The Attorney General has also issued two precedential decisions that will produce major changes in the immigration courts. In Matter of Castro-Tum, AG Sessions effectively prevented immigration cases from being administratively closed unless required by statute or regulation. He also ordered that the 300,000+ cases that were administratively closed under President Obama be reopened. In the second decision, Matter of A-B-, AG Sessions took a broad step in unilaterally declaring that asylum claims based on gang violence or domestic violence were unlikely to qualify for asylum. When this decision is applied to credible-fear interviews for screening asylum applicants at the border, numerous people could be turned away at the door before being provided a chance to develop their claims. The Attorney General’s recent decisions are complemented by the completion quotas being imposed on immigration judges (700 per year), and the curtailing of continuances to allow the parties (or judge) more time to develop and try a case.
U.S. Immigration and Customs Enforcement (ICE) continue to be active in their enforcement actions against employers who hire undocumented workers and their employees using fraudulent identity documents. High-profile raids recently took place at a slaughterhouse in Tennessee and at two flower/garden centers in Ohio. In the Ohio raids, 114 workers were placed in detention but no company officials were arrested during the raids.
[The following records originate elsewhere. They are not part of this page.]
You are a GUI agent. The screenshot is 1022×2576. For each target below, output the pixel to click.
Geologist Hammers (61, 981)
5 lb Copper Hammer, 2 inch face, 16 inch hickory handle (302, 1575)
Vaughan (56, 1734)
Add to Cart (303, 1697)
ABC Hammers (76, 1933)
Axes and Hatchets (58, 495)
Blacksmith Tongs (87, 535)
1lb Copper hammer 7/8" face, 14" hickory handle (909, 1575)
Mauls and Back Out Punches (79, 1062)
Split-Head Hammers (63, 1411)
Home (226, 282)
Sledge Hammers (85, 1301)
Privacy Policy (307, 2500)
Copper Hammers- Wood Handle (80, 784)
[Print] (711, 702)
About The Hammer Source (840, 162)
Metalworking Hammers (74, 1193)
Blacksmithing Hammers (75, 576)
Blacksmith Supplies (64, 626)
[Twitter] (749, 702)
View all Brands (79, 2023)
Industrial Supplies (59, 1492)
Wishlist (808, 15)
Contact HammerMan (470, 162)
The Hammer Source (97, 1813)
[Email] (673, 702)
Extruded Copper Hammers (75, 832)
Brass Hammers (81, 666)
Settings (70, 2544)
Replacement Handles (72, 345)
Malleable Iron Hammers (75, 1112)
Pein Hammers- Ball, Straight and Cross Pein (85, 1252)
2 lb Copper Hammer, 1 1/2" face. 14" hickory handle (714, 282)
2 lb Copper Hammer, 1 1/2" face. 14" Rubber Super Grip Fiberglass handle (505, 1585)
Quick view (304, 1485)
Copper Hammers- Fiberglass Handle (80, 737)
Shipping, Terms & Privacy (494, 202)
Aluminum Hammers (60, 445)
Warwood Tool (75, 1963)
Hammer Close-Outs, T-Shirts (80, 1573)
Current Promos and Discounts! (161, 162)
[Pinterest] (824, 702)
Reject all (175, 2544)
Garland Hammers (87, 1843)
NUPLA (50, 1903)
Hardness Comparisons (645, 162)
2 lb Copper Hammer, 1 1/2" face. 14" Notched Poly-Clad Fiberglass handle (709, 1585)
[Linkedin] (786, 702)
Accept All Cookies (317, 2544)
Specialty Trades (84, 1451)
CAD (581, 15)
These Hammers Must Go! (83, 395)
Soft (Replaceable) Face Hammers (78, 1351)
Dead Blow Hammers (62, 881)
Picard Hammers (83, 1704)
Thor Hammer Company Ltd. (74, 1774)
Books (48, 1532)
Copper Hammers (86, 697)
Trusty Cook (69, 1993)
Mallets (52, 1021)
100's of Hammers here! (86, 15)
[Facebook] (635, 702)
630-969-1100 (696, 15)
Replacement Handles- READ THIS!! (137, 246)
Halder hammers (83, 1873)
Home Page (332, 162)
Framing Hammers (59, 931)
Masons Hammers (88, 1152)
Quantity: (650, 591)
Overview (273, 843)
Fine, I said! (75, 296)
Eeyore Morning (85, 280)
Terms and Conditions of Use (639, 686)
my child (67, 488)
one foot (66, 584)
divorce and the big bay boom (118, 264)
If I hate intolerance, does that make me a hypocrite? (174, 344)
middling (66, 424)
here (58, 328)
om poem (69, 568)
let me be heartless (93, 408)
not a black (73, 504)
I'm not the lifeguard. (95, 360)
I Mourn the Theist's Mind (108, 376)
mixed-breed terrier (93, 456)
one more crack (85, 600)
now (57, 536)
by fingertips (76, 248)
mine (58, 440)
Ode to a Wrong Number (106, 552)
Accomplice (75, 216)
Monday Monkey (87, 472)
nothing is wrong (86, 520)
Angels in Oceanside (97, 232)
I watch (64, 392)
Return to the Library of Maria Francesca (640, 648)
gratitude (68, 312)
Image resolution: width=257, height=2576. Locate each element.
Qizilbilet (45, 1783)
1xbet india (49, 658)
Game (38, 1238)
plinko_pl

At the same time the agency has increased I-9 audits by nearly 60 percent compared to the last fiscal year, and has plans for another wave of audits this summer, pushing the total to well over 5,000 by September 30, 2018. ICE has also developed a plan to create an Employer Compliance Inspection Center to centralize issuing and reviewing audits, with a goal of 15,000 audits issued per year. The point of this plan is to give the impression to employers that they are likely to be audited.
The Attorney General and the administration are continuing to take dramatic steps to enforce their anti-immigration agenda. Historically, such actions would simply be a temporary show of force to demonstrate confidence in the executive branch’s ability to enforce immigration laws as Congress prepares for reform. Under this administration, however, it is difficult to anticipate whether any immigration reform will be possible.
USCIS Extends I-829 and I-751 Receipt Notice Validity Due to Increased Processing Times
USCIS announced that EB-5 investors filing I-829 applications and marriage-based petitioners who file I-751 applications to remove the conditions on their green cards will be able to use the receipt notice as evidence of continued status for 18 months past the expiration date on their conditional green card. This increased validity period (up from 12 months) is the result of increased processing times for these petitions.